As of July 27, 2018, the largest spender is the Judicial Crisis Network, a dark money organization which has already spent over $800,000, and has said it is “prepared to spend as much as $10 million” on pro-Kavanaugh ads; JCN previously spent $17 million to block Merrick Garland’s nomination and support the confirmation of Neil Gorsuch. Spending has been concentrated in a few key states: Alabama, Alaska, Indiana, Maine, North Dakota, and West Virginia; and often target Senators up for election this November.
This work builds upon the Brennan Center’s annual tracking of spending in state supreme court elections, which is ongoing for fall elections.
Trump Issues Executive Order Potentially Politicizing Administrative Law Judge Hiring
On July 10th, President Trump issued an executive order granting federal agency heads significantly greater discretion in selecting federal Administrative Law Judges (ALJs). Previously the independent Office of Personnel Management required agencies to choose ALJs from a short list of vetted candidates who performed well on a competitive examination.
Trump issued the executive order in the wake of the recent Supreme Court decision in Lucia v. Securities and Exchange Commission, in which the Court found the selection process for the Securities and Exchange Commission’s ALJs – whereby staff members appointed judges – violated the Constitution’s Appointments Clause. The court ruled that, because of their significant authority, ALJs are “inferior officers” and therefore must be appointed by the President, “courts of law,” or the “heads of departments.”
The White House argued the Executive Order will “give agencies greater ability and discretion to assess critical qualities in ALJ candidates.” However, critics argue that the order goes well beyond what Lucia requires, and “essentially turns these judges into political appointees.”
In response, Democratic Representatives filed an amendment to appropriations legislation that would prevent the Office of Personnel Management from using agency funding to enact regulations carrying out the executive order.

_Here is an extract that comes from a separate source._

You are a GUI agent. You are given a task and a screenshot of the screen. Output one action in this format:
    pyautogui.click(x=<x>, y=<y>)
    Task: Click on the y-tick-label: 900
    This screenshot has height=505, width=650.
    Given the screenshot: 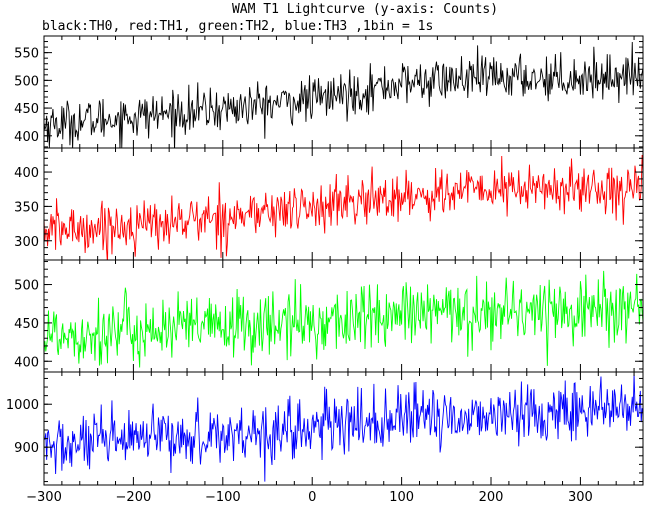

New IAALS Recommendations for Judicial Discipline Respond to #MeToo Movement
Last week, the Institute for the Advancement of the American Legal System (IAALS) released a report detailing recommendations for judicial disciplinary measures. IAALS explains that the report set out to address a source of public distrust in the judiciary: “The American legal system and our judges are not immune to the #MeToo movement; judges, like other people in positions of power, have resigned because of allegations that they have harassed people in their employ,” adding that the public must have confidence judges who abuse their power “are not above the law and will be disciplined.”
The report, Recommendations for Judicial Discipline Systems, is based upon a 2018 convening between members of judicial commissions, commission staff, judges, lawyers, and scholars, and released in coordination with Keith Swisher of the University of Arizona Law School and Russell Wheeler of the Brookings Institution. IAALS provides recommendations in six key areas: promoting impartial judicial decision-making; promoting commission impartiality; sanctions; fairness and efficiency in commission operations; advisory options; and education and dissemination. The recommendations range from eliminating “unnecessary barriers to complaint filing” to establishing rules “that limit the ability of judges to use resignation or retirement from the bench as a means of avoiding investigation.”